# MATERIAL TO PROCESS:

···

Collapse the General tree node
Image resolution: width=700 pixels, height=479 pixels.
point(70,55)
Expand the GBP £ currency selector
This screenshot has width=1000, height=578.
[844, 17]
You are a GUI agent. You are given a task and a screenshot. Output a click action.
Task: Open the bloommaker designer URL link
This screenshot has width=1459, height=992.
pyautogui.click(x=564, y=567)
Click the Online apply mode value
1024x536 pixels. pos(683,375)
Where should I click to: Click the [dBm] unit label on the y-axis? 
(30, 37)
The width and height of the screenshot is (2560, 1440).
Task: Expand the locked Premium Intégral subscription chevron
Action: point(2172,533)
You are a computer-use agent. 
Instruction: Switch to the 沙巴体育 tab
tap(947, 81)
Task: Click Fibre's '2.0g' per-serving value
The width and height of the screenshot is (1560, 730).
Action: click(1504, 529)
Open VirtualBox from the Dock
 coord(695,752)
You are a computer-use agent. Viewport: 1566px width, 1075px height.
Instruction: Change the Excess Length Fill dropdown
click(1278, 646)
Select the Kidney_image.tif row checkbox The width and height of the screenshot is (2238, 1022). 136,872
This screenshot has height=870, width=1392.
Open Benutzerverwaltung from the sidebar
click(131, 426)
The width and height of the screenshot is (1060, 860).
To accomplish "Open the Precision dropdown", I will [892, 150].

···

# ACTION ITEM:
From the listing above, copy all lines holding the word "agent".

# REPLY:
You are a GUI agent. You are given a task and a screenshot. Output a click action.
You are a computer-use agent. 
You are a computer-use agent. Viewport: 1566px width, 1075px height.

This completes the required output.